本文:
○ ○ ○ ○

明治3(1870)年、外務省小弁務使・森有礼が駐米公使としてアメリカに赴任。良吉は森に随行して渡米しました。
良吉は英語の能力を買われたようで、外務省の役人という立場を得て渡米を果たしています。しかし良吉の本当の目的は、現地での勉強にありました。
良吉はアメリカの地で受験勉強に精励。森有礼のそばで働きながらですから、かなり大変だったと思われます。
明治4(1871)年には、良吉は現地でウェルギリウスの『アエネーイス』の英訳本を購入。西洋の古典文学を学ぶなど貪欲に教養を取り入れています。
明治5(1872)年、勉強の甲斐もあって、良吉はコーネル大学に合格。晴れて大学生となりました。
生涯をかけた、植物学との出会い
良吉が入学したコーネル大学は、世界有数の名門大学です。
現代ではノーベル賞において、全ての部門で受賞者を輩出。世界でも最高水準の教育と研究を行う学術機関となっています。
良吉は日本人で初めてとなる、コーネル大学への入学者となったのでした。
入学してからの良吉は、語学だけでなく歴史学や数学、自然科学を学んでいくのです。

○ ○ ○ ○

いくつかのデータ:

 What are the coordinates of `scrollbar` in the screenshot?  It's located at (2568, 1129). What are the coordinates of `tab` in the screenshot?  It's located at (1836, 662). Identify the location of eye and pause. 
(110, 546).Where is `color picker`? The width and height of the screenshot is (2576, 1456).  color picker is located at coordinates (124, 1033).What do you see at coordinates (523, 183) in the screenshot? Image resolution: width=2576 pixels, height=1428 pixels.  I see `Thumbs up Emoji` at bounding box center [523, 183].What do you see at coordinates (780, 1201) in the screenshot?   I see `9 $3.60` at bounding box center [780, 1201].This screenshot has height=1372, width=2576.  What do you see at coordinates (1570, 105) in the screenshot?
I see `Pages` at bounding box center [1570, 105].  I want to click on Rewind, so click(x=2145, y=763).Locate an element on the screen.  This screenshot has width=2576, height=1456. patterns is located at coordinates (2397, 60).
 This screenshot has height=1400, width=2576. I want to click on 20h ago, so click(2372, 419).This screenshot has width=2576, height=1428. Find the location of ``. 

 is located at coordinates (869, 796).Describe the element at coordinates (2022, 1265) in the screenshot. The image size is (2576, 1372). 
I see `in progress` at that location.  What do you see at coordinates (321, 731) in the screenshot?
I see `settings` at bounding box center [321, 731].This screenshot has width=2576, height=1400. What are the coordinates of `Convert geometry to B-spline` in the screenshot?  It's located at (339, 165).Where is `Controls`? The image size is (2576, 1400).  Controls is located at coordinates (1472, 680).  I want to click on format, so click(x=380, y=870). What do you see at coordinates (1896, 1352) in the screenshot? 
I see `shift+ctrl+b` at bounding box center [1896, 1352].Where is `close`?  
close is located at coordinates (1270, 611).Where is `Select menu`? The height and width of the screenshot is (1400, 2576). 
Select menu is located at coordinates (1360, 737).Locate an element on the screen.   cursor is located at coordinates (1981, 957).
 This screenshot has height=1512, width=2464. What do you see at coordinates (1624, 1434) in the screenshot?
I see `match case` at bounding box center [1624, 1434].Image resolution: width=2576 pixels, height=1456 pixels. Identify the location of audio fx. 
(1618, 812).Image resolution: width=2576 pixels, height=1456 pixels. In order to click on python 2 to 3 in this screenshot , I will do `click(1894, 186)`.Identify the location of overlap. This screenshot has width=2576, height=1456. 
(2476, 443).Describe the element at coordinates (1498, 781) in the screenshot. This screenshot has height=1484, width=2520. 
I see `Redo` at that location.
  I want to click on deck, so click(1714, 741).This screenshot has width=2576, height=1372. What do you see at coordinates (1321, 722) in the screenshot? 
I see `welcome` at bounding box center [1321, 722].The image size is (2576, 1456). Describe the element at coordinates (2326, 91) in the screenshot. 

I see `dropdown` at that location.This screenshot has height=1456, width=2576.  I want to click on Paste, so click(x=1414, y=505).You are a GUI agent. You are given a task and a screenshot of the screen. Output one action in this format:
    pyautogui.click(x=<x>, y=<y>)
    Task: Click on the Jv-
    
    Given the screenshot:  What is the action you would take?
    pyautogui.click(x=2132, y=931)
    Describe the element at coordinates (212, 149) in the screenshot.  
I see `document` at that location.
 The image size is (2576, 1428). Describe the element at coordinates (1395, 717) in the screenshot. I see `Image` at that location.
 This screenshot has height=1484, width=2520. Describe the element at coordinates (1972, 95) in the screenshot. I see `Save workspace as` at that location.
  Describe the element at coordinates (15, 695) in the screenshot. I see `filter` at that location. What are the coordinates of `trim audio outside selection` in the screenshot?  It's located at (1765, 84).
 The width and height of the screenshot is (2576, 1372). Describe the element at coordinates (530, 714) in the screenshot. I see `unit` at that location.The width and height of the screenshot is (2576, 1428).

○ ○ ○ ○

練習問題 1: 本文のうち「良吉は英語の能力を買われたようで」で始まる段落を、主な事実を残したまま箇条書きに改めてください。
練習問題 2: 良吉の渡米と留学をたどる本文について、最後の文に続く部分を書いてください。
データは今回の作業には使用しません。

解答 1:
- 良吉は英語の能力を買われたとみられ、外務省の役人として渡米した。
- 本当の目的は、現地で勉強することだった。

解答 2:
特に得意としていたのが数学だったようで、実際に明治7(1874)年ごろ受講した、良吉による数学の受講ノートが残されています。
数多くの学問に触れる中、特に良吉が心惹かれたのが植物学という学問でした。
明治8(1875)年ごろ、良吉はコーネル大学で「植物生理学」を受講。初めて植物学に触れ、生涯の学問としていきます。
良吉は大学での講義だけに飽き足らず、臨海実験所でのサマースクールにも参加。卒業論文のテーマには「東海岸の海藻」を選ぶほどでした。
しかも在籍中の良吉は、学業でも優秀な成績を修めたと伝わります。
明治9(1876)年、卒業祝賀会で良吉は「エッセイスト」に選抜。作文に優れた者として認識されていたようです。